Statistical analysis

Allelic and genotype frequencies were estimated by direct counting in both groups. The Chi-square test assessed the Hardy-Weinberg equilibrium (HWE). Statistical analysis included odds ratio analysis and Yates corrected Chi-square test. Association of alleles or genotypes with CRC and with demographic and clinicopathological features were calculated by odds ratio (OR) and confidence intervals (CI) in a SPSS v25.0 software package (SPSS Inc., Chicago, IL, USA). Haplotype analysis was performed using the Haploview 4.2 software. For all statistical analysis P < 0.05 was considered significant. A Bonferroni correction test was applied to adjust the P values (P < 0.025).

Results

Clinical features of the subjects included in the study

Table 1 shows the clinicopathological features of the CRC patients and the control group. The mean age observed was 49.68 (± 8.4) years for the colorectal cancer group, and 48.22 (± 6.1) years in the control group (P = 0.109). Stratification by age (< 50 and > 50) showed significant differences between CRC and control groups (P = 0.001). Alcohol and tobacco consumption also showed significant differences (P = 0.001 and P = 0.015 respectively) between these groups. Sex did not show significant differences between the groups analyzed (P > 0.05).

Table 1.

Demographic and clinical characteristics of the colorectal cancer (CRC) patients and control subjects.

Data are shown as n (%), except mean age (± SD). P values were calculated by the Chi-square test. Bold text highlights statistically significant findings.

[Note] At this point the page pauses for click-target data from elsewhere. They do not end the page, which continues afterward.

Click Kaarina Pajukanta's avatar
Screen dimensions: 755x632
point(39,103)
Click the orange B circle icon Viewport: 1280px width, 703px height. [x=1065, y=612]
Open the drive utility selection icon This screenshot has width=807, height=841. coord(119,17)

RECK variants in CRC patients and control group

Table 2 shows a comparative analysis of RECK variants in CRC patients and in the control group. The two variants analyzed in the control group were in HWE (P > 0.05). Analyses of the two RECK variants in CRC patients and in the control group showed significant differences. Individuals carrying the G/G genotype of the RECK rs11788747 variant showed a decreased risk of CRC (OR 0.33; 95% CI 0.16-0.70; P = 0.006). In the analysis of allele frequencies, individuals carrying the G allele showed a decreased susceptibility to CRC (OR 0.60; 95% CI 0.43-0.86; P = 0.006). Regarding the RECK rs10972727 variant, individuals with A/A genotype showed a lower susceptibility to develop CRC (OR 0.38; 95% CI 0.19-0.77; P = 0.011). Allele frequencies also exhibited significant differences (OR 0.62; 95% CI 0.44-0.88; P = 0.010) showing that the A allele was less frequent among CRC patients. Four different haplotypes were observed in the RECK gene, although none were associated with the CRC.

Table 2.

Distribution of genotypes, allelic frequencies and haplotypes of the RECK rs11788747 and rs10972727 variants in colorectal cancer (CRC) and control groups.

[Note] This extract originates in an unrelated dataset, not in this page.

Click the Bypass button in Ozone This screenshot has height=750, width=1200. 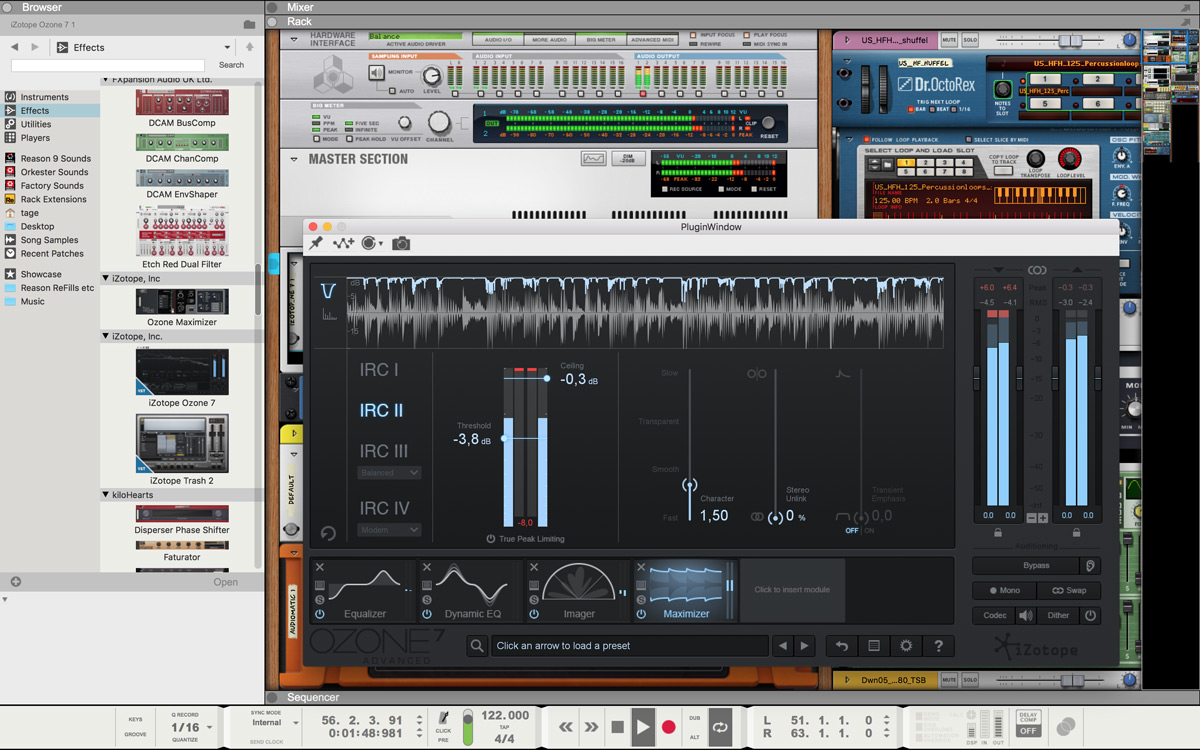click(x=1036, y=566)
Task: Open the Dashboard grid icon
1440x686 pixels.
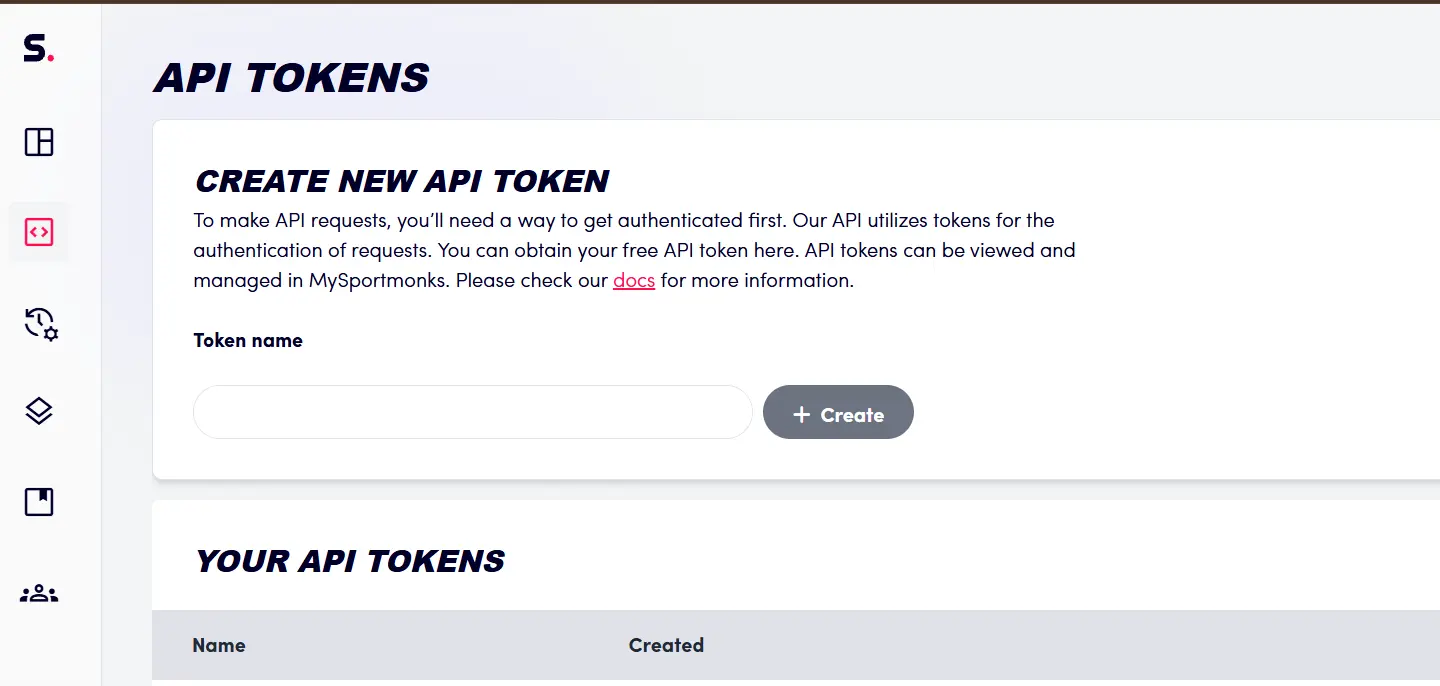Action: pyautogui.click(x=38, y=142)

Data are shown as n (%). P values were calculated by the chi-square test. Bold text highlights statistically significant findings.

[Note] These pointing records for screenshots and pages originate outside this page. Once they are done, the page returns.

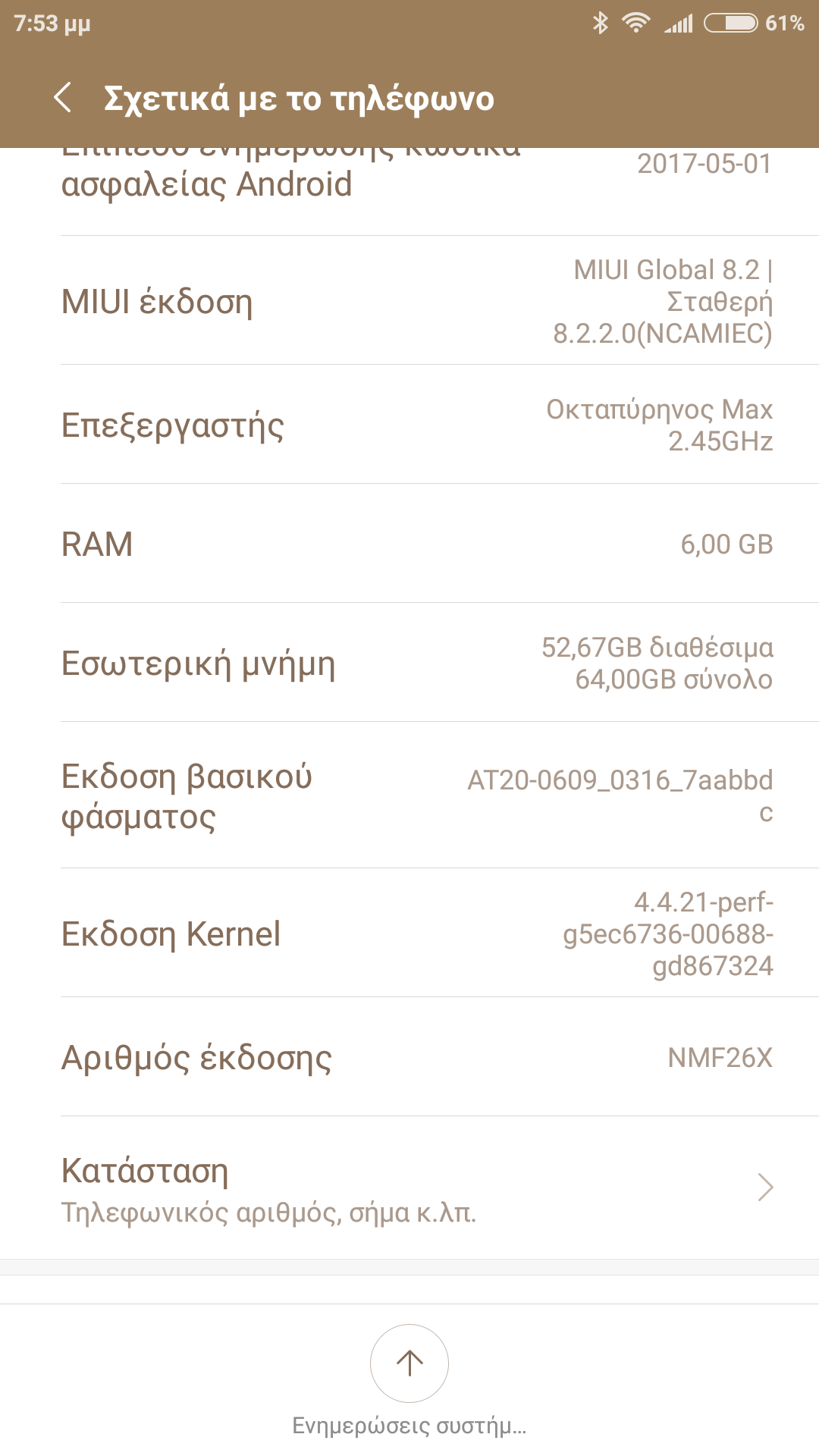Screen dimensions: 819x1456
Task: Select the Εσωτερική μνήμη storage row
Action: point(410,663)
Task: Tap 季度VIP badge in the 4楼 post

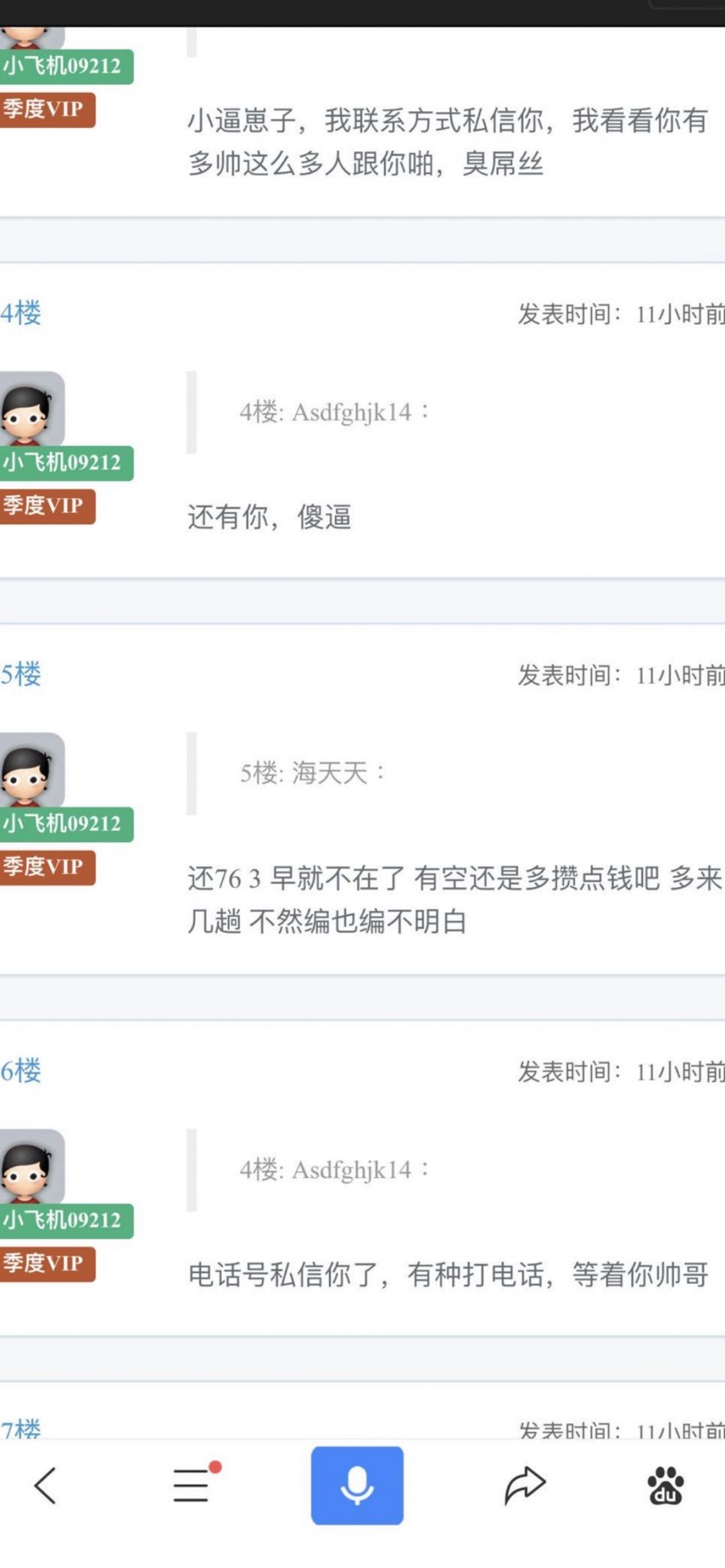Action: [x=47, y=506]
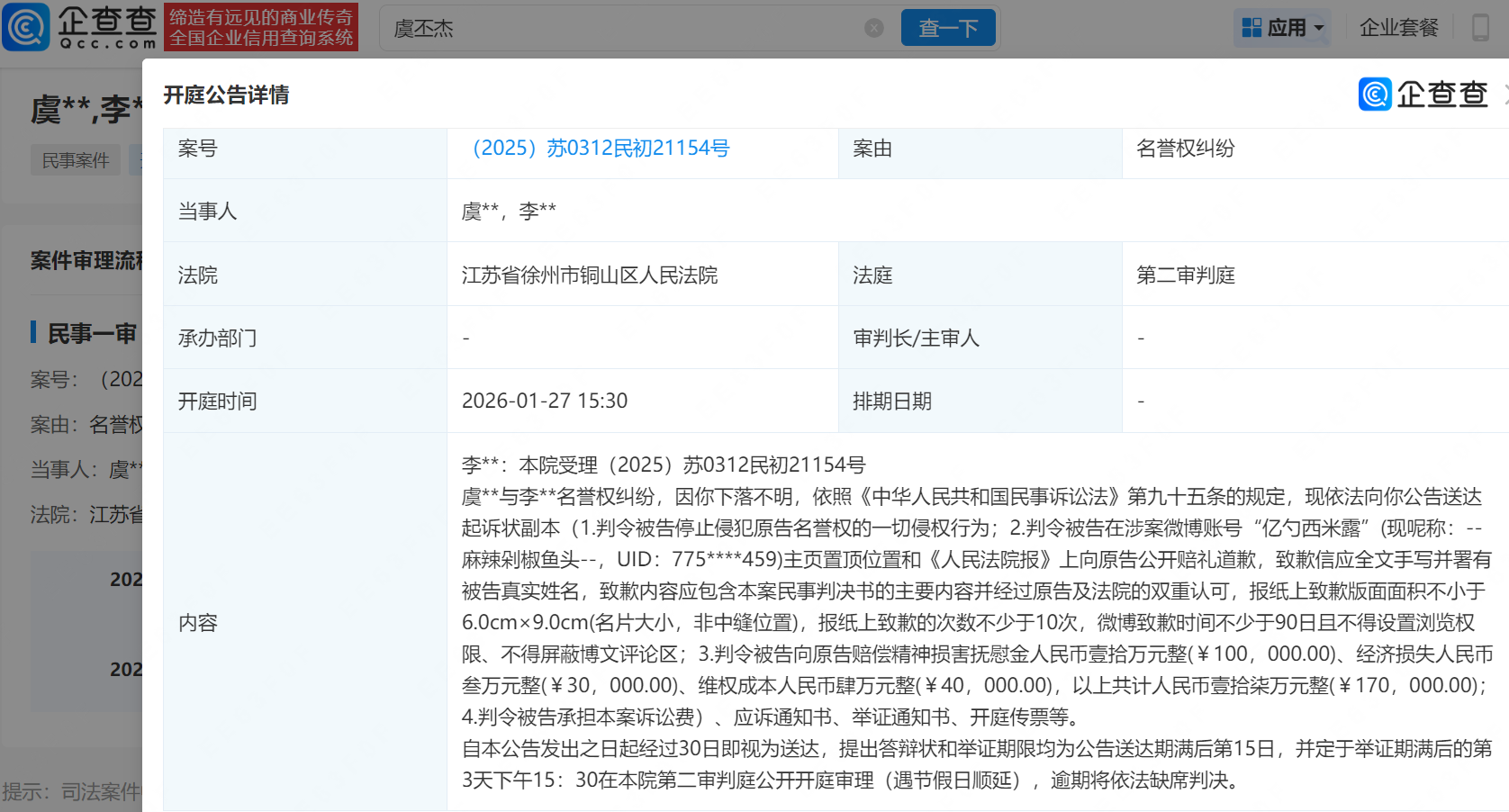Click the 第二审判庭 courtroom value

(1185, 275)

OR, odds ratio; CI, confidence interval.

RECK genotypes by sex, age, TNM stage and tumor localization

Association analysis with demographic and clinicopathological features for each RECK variant is shown in Tables 3 and 4. For the rs11788747 variant, a significant difference was observed between the CRC and control groups in advanced age (> 50 years) (OR 0.26; 95% CI 0.09-0.73; P = 0.019); decreased G/G vs. A/A genotypes was also observed in CRC patients with advanced TNM stages (IV and III + IV) (OR 0.23; 95% CI 0.09-0.54; P = 0.001 and OR 0.19; 95% CI 0.06-0.60; P = 0.006), respectively (Table 3).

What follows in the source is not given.